— Listed records —
========

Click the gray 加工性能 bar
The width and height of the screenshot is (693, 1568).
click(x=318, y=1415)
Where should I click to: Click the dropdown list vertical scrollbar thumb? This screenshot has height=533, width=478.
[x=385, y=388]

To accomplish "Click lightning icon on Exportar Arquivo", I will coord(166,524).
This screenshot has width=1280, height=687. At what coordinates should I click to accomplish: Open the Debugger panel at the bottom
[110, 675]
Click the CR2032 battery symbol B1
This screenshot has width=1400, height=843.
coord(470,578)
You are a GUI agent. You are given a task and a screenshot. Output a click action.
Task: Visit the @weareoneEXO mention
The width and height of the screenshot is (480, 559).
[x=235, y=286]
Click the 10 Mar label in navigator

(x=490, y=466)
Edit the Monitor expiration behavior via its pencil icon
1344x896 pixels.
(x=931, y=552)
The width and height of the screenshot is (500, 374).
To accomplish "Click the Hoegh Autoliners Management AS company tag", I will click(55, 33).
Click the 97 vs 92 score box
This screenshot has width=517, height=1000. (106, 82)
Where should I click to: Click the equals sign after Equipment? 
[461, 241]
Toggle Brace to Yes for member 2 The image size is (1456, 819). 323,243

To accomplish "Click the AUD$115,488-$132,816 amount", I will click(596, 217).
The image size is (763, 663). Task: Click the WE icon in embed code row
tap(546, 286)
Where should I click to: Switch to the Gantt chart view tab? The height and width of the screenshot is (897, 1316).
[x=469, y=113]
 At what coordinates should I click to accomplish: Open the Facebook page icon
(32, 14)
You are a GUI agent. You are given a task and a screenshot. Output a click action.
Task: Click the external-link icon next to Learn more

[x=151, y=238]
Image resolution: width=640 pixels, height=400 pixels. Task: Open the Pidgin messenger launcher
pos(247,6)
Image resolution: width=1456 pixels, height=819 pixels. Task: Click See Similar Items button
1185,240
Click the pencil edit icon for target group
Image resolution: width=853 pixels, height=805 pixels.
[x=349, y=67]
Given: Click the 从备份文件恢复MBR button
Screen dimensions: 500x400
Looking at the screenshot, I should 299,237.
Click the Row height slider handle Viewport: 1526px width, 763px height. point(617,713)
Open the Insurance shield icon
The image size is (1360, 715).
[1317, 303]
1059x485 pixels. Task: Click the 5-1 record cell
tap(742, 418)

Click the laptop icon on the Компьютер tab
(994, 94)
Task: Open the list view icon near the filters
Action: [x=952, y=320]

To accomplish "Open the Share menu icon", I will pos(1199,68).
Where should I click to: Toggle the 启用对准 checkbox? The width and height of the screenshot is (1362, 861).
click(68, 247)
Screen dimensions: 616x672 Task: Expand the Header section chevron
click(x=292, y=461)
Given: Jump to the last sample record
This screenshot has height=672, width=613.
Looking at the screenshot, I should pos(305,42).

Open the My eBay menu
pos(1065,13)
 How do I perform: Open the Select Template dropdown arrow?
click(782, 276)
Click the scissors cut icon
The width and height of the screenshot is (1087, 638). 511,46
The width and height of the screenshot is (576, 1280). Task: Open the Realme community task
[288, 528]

========

— What is expected —
Put the material above into a Markdown table with two columns, Row and Line. Give each nonblank line its own numbered row and leave out the blank lines.

— Task answer —
| Row | Line |
|---|---|
| 1 | Click the gray 加工性能 bar |
| 2 | The width and height of the screenshot is (693, 1568). |
| 3 | click(x=318, y=1415) |
| 4 | Where should I click to: Click the dropdown list vertical scrollbar thumb? This screenshot has height=533, width=478. |
| 5 | [x=385, y=388] |
| 6 | To accomplish "Click lightning icon on Exportar Arquivo", I will coord(166,524). |
| 7 | This screenshot has width=1280, height=687. At what coordinates should I click to accomplish: Open the Debugger panel at the bottom |
| 8 | [110, 675] |
| 9 | Click the CR2032 battery symbol B1 |
| 10 | This screenshot has width=1400, height=843. |
| 11 | coord(470,578) |
| 12 | You are a GUI agent. You are given a task and a screenshot. Output a click action. |
| 13 | Task: Visit the @weareoneEXO mention |
| 14 | The width and height of the screenshot is (480, 559). |
| 15 | [x=235, y=286] |
| 16 | Click the 10 Mar label in navigator |
| 17 | (x=490, y=466) |
| 18 | Edit the Monitor expiration behavior via its pencil icon |
| 19 | 1344x896 pixels. |
| 20 | (x=931, y=552) |
| 21 | The width and height of the screenshot is (500, 374). |
| 22 | To accomplish "Click the Hoegh Autoliners Management AS company tag", I will click(55, 33). |
| 23 | Click the 97 vs 92 score box |
| 24 | This screenshot has width=517, height=1000. (106, 82) |
| 25 | Where should I click to: Click the equals sign after Equipment?  |
| 26 | [461, 241] |
| 27 | Toggle Brace to Yes for member 2 The image size is (1456, 819). 323,243 |
| 28 | To accomplish "Click the AUD$115,488-$132,816 amount", I will click(596, 217). |
| 29 | The image size is (763, 663). Task: Click the WE icon in embed code row |
| 30 | tap(546, 286) |
| 31 | Where should I click to: Switch to the Gantt chart view tab? The height and width of the screenshot is (897, 1316). |
| 32 | [x=469, y=113] |
| 33 |  At what coordinates should I click to accomplish: Open the Facebook page icon |
| 34 | (32, 14) |
| 35 | You are a GUI agent. You are given a task and a screenshot. Output a click action. |
| 36 | Task: Click the external-link icon next to Learn more |
| 37 | [x=151, y=238] |
| 38 | Image resolution: width=640 pixels, height=400 pixels. Task: Open the Pidgin messenger launcher |
| 39 | pos(247,6) |
| 40 | Image resolution: width=1456 pixels, height=819 pixels. Task: Click See Similar Items button |
| 41 | 1185,240 |
| 42 | Click the pencil edit icon for target group |
| 43 | Image resolution: width=853 pixels, height=805 pixels. |
| 44 | [x=349, y=67] |
| 45 | Given: Click the 从备份文件恢复MBR button |
| 46 | Screen dimensions: 500x400 |
| 47 | Looking at the screenshot, I should 299,237. |
| 48 | Click the Row height slider handle Viewport: 1526px width, 763px height. point(617,713) |
| 49 | Open the Insurance shield icon |
| 50 | The image size is (1360, 715). |
| 51 | [1317, 303] |
| 52 | 1059x485 pixels. Task: Click the 5-1 record cell |
| 53 | tap(742, 418) |
| 54 | Click the laptop icon on the Компьютер tab |
| 55 | (994, 94) |
| 56 | Task: Open the list view icon near the filters |
| 57 | Action: [x=952, y=320] |
| 58 | To accomplish "Open the Share menu icon", I will pos(1199,68). |
| 59 | Where should I click to: Toggle the 启用对准 checkbox? The width and height of the screenshot is (1362, 861). |
| 60 | click(68, 247) |
| 61 | Screen dimensions: 616x672 Task: Expand the Header section chevron |
| 62 | click(x=292, y=461) |
| 63 | Given: Jump to the last sample record |
| 64 | This screenshot has height=672, width=613. |
| 65 | Looking at the screenshot, I should pos(305,42). |
| 66 | Open the My eBay menu |
| 67 | pos(1065,13) |
| 68 |  How do I perform: Open the Select Template dropdown arrow? |
| 69 | click(782, 276) |
| 70 | Click the scissors cut icon |
| 71 | The width and height of the screenshot is (1087, 638). 511,46 |
| 72 | The width and height of the screenshot is (576, 1280). Task: Open the Realme community task |
| 73 | [288, 528] |